Tuesday, April 26, 2016

Does Your Vote Count? A Look into the Electoral College

he Electoral College doesn’t have a sweatshirt, a logo or a mascot. It’s not a physical building, its members never get together (except with colleagues from their own state) and it ceases to exist as soon as it has performed its function. The term “Electoral College” doesn’t even appear in the Constitution. Yet its 538 members are responsible for one of the most significant tasks in the world: choosing the president of the United States.
When you cast your vote for president this November, you’re not voting for the candidate on the ballot, you’re voting for which group of electors from your state—Republican, Democrat or some third party—get to vote for president. If you don’t understand exactly how it works, you’re not alone. “For most Americans, even those who study it, the process is still a mystery,” says Christina Greer, associate professor of political science at Fordham University.
How does the Electoral College work?
It works a lot like Congress: The U.S. is divided into 435 congressional districts, each of about 710,000 people. Each district elects one person to the House of Representatives. Every state elects two senators. Electoral College votes are allocated the same way. (The District of Columbia is the exception; it doesn’t have representation in Congress, but it gets three electoral votes.) There are 538 total electors, each with one vote.

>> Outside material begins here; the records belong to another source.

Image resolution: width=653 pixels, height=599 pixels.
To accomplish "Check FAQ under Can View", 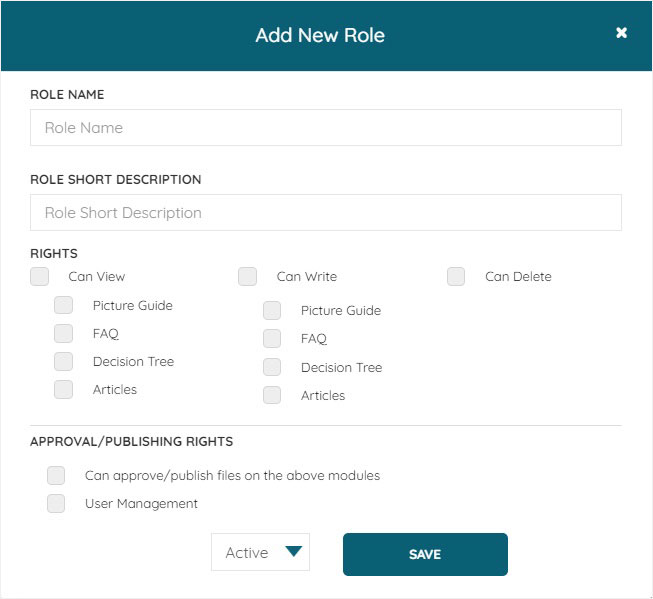I will tap(63, 334).
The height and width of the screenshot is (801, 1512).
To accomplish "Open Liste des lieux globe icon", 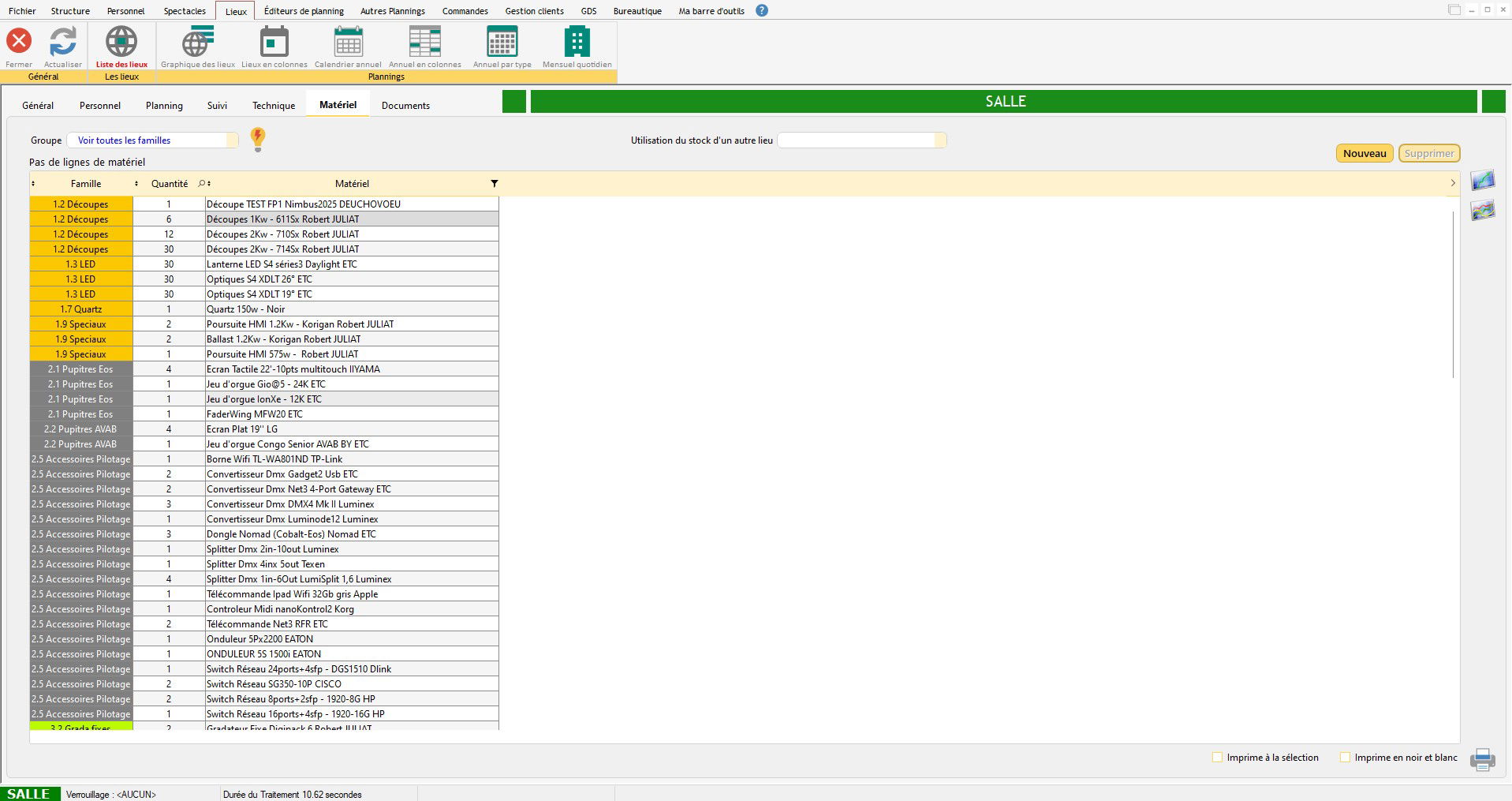I will tap(121, 42).
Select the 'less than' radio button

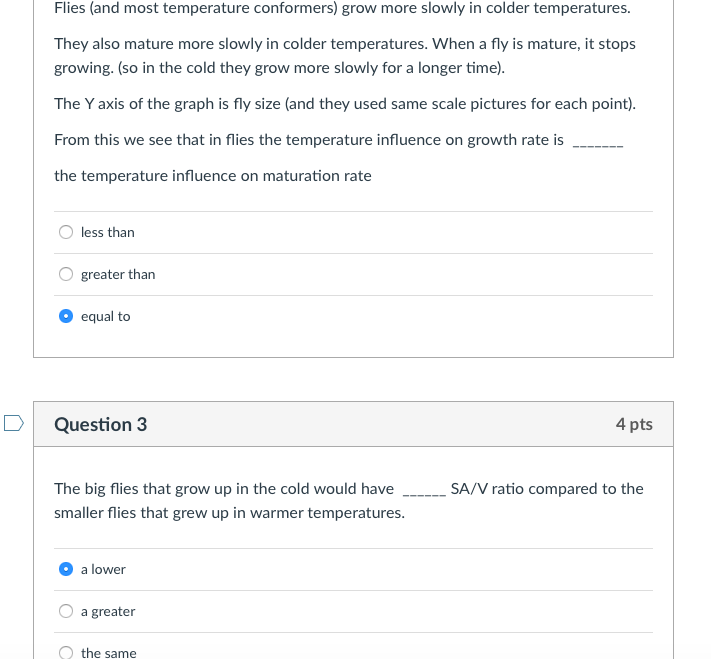click(66, 232)
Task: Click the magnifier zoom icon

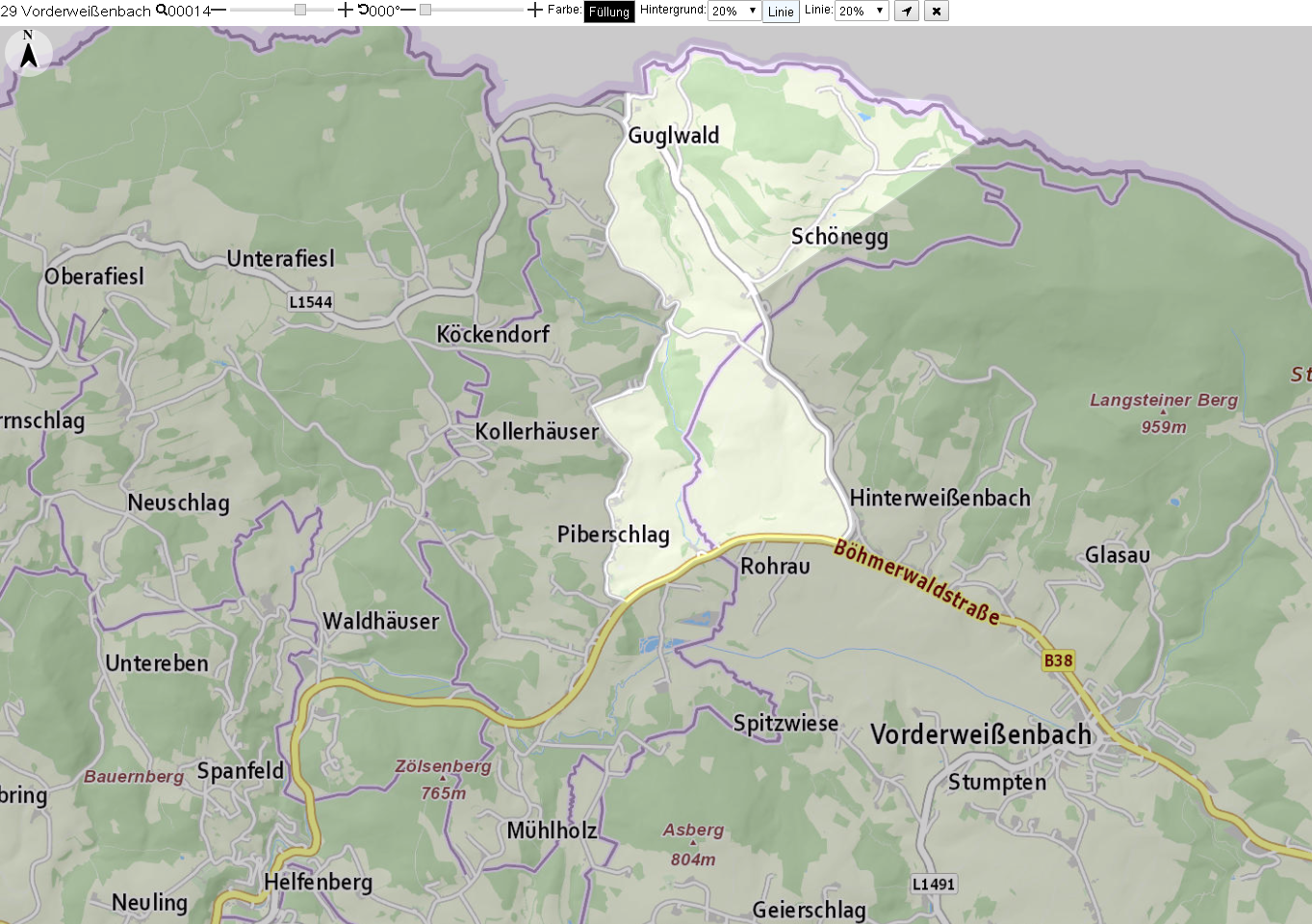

In a presidential election, every party picks its own group of electors. The candidate who gets the most popular votes in a state on Election Day “wins” all the electors for that state (except in Maine and Nebraska, where electors are doled out differently, see page 14). Electors then meet in their own states on a set day in December and vote by paper ballot. Results are sent to the vice president and other officials, and the Electoral College is dissolved (until next time). On Jan. 6, Congress meets and states’ electoral votes are counted.
Read the rest of the story HERE.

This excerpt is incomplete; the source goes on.